Here is one case before ITAT Hyderabad – Somnath Konduru v. ITO-No.- ITA. No. 179/Hyd. /2024 Dated.- April 21, 2025 wherein the legality of Reopening Assessment Under Section 147 Based on Incorrect Assumptions was challenged.
Let us have a Short Overview of the case:
The assessee, Mr. Somnath Konduru, a non-resident, filed his original return of income for AY 2015–16 on 22.12.2015, declaring an income of Rs. 17,230/-. The AO, based on 50C information from the I&CI Wing, discovered a sale of immovable property by the assessee on 11.03.2014 for Rs. 58,48,000/-, with the same amount being the value adopted for stamp duty purposes.
Subsequently, notice under Section 148 was issued on 28.03.2021, stating that the assessee had not filed his return or disclosed the capital gains.
However, the assessee responded by providing documentary evidence – including the ITR, computation, and sale deed – proving that the capital gains had been disclosed in the return filed in December 2015.
Despite this, a draft assessment order under Section 144C(1) was passed on 06.03.2023, computing capital gains of Rs. 32,09,022/-. The assessee filed objections with the DRP, but these were rejected on technical grounds – delay in filing objections (filed on 06.04.2023 against a due date of 05.04.2023).
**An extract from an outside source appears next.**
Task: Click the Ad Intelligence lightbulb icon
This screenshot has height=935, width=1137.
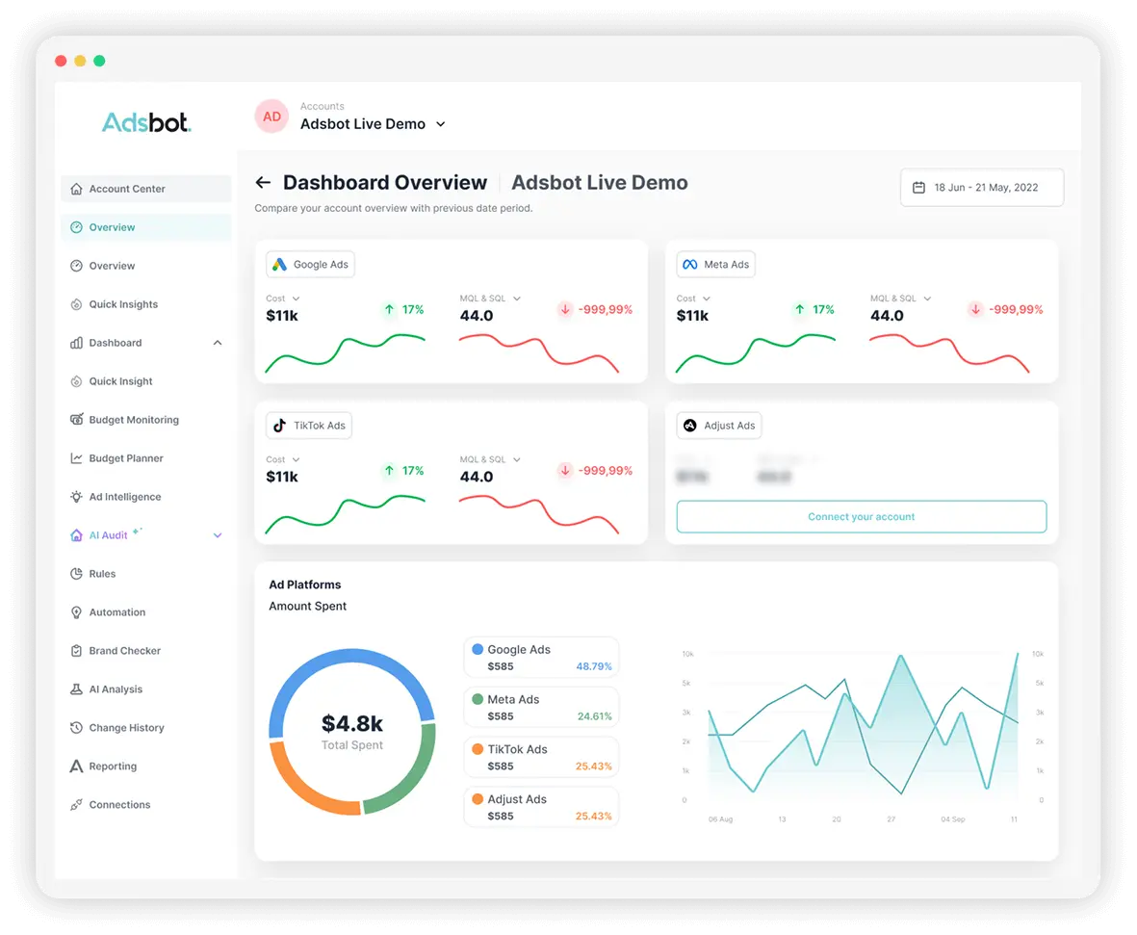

A final assessment order followed on 26.12.2023.
Core Legal Issues
1. Was the reopening under Section 147 valid when the reason recorded was factually incorrect?
2. Does the mere issuance of a notice based on incorrect assumptions render the proceedings void ab initio?
3. What is the legal impact of an objection to the DRP being rejected on technical grounds (1-day delay)?
Judicial Reasoning and Analysis:-
The ITAT Hyderabad held that the reopening was based on an incorrect factual premise – that the assessee had not filed a return or disclosed capital gains. This was factually inaccurate, as the return was filed in 2015 and included the capital gains. Therefore, the entire foundation for issuing notice under Section 148 stood collapsed.
Quoting precedents including:
• Vijay Harishchandra Patel v. ITO (Gujarat High Court)
• Mrs. Tahera Abida Ghori v. DCIT (ITAT Hyderabad)
The Tribunal reiterated the principle that reopening cannot be based on incorrect or non-existent facts. If the AO fails to verify the records or applies the law without due diligence, such action is invalid and non-est in law.
Moreover, the Tribunal criticized the mechanical approach of the AO in recording reasons without verifying the ITRs available on the system. This lack of application of mind violates the essential requirement under Section 147 for “reason to believe”.